··· READING PASSAGE

Case Studies
The following examples demonstrate how our customers successfully exploit MAGMASOFT in order to realize better casting quality, cost savings or reduction of development times.
Producing large ductile iron axle housings can be a challenging task. The part shown above was well into production when a shrinkage defect was noticed during machining. After several attempts to find a solution, the foundry contacted MAGMA to evaluate the part design.
Casting and simulation results showing the shrinkage defects
The initial simulations identified areas within the casting which were prone to defects, correlating to the real samples. Reviewing the results, the root cause was established - feeding paths were closing too soon.
After redesigning the risers to solve this problem, the pouring weight had been reduced by 13 kg, in turn decreasing the filling time by 2,5 s. The riser contact area was reduced by 25 % for easier removal and lower cleaning costs. The re-design also reduced the total solidification time by 11 minutes, which allowed a significant production rate increase.
The foundry approached MAGMA simply looking for a solution to the casting defect and came away with much more than they anticipated.
Modified layout that not only eliminated shrinkage problem but also reduced pouring time and increased productivity
An HPDC client in India who is a large manufacturer of motorcycles and scooters for both domestic and export markets, experienced porosity problems with a cast component from one of their suppliers after machining the casting on the top side.
Porosity defect in the casting (left). Simulation results show the filling pattern to be the source of the porosity defect (right).
Simulation indicated that a vertical rib directly under this feature was responsible for allowing metal to very quickly fill through the vertical ribs and swirl around the circumference of the shaft before entrapping air in the thick wall sectional.
To solve the problem, the middle ingate was modified by placing an “island” in front of it to divert the melt flow away. Further simulations showed that this island did divert the flow, but that wasn’t enough. Only changing the design itself in this area led to a reduction in metal speeds flowing along the vertical wall.
The communication between foundry and designer, and the changes agreed upon by both sides, completely solved the problem.
Cast iron engine blocks can be found in more than half of all passenger cars. Their performance and weight are, among other criteria, dependent on their geometry and the casting process, especially defects like porosity and residual stresses.
Only by using manufacturing process simulation, is it possible to determine the distribution of residual stresses in castings and to consider these properties in the design optimization process. Residual stresses develop during solidification and cooling of the casting due to uneven cooling rates in the different wall thicknesses.
Tensile stresses, those stresses that are induced by “pulling”, may be critical during the manufacturing process, if their value exceeds the material’s tensile strength. By reaching this value, cracking occurs and the part fails. As a rule, tensile residual stresses are lower than this threshold value and the casting does not fail during the casting process.
Nevertheless, even if tensile stresses are below the critical value, the casting may fail during assembly, or even worse during driving.

······

JOB 1 → According to the case studies, by how much did the riser redesign for the axle housing reduce the pouring weight?
The text and the rows were taken from separate sources.

··· EXTRACTED INFORMATION

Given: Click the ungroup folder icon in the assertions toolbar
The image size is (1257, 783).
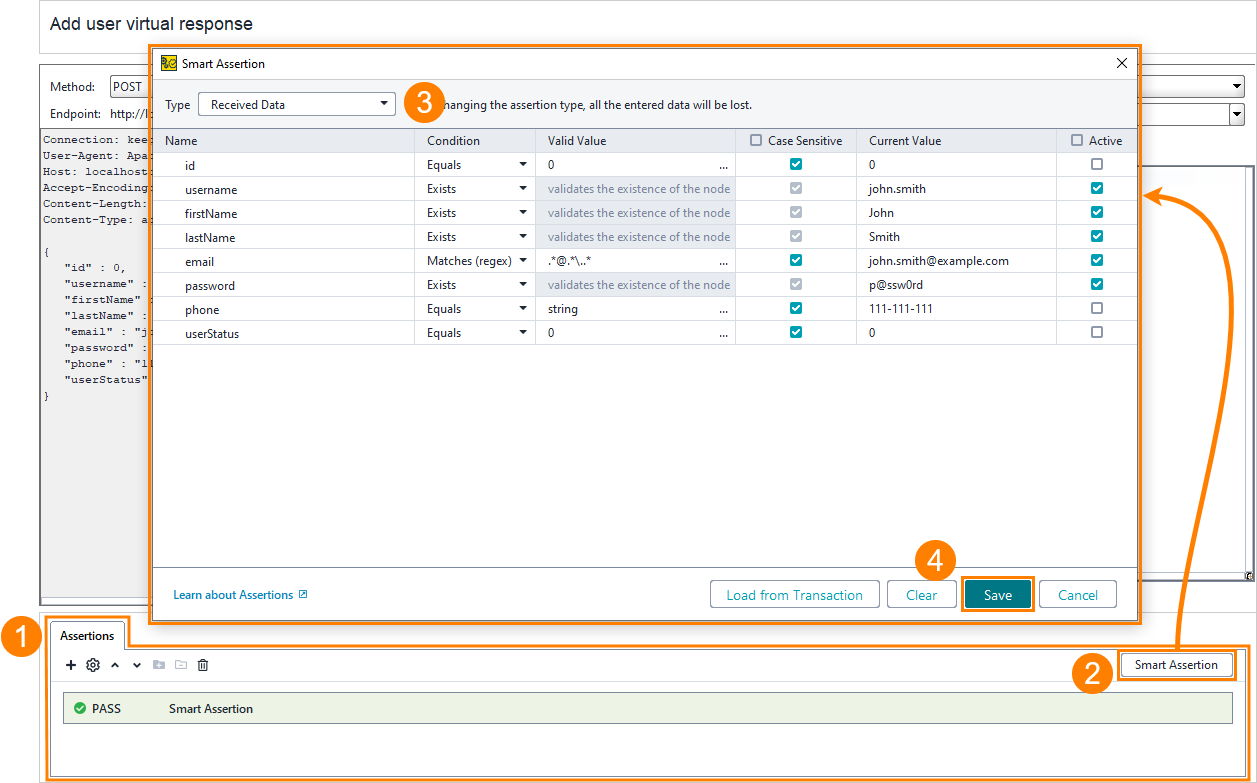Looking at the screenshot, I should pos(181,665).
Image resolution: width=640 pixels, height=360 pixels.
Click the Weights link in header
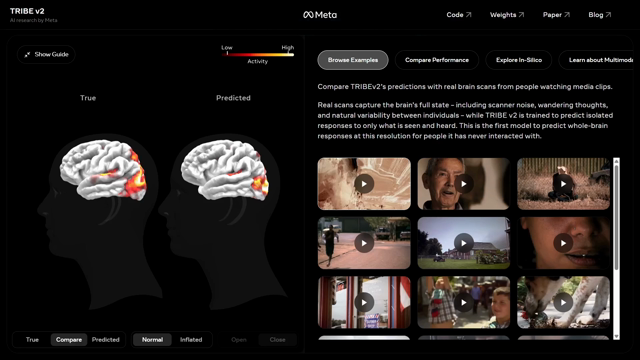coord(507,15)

······

JOB 2 → Repeat the stretch of the rows from the line containing "Image resolution: width=640" through the end of the rows, requests included, and increase every coordinate in the answers by 36. Leave the pictures out.

RIGHT ANSWER 1 → 13 kg

RIGHT ANSWER 2 →
Image resolution: width=640 pixels, height=360 pixels.
Click the Weights link in header
coord(543,51)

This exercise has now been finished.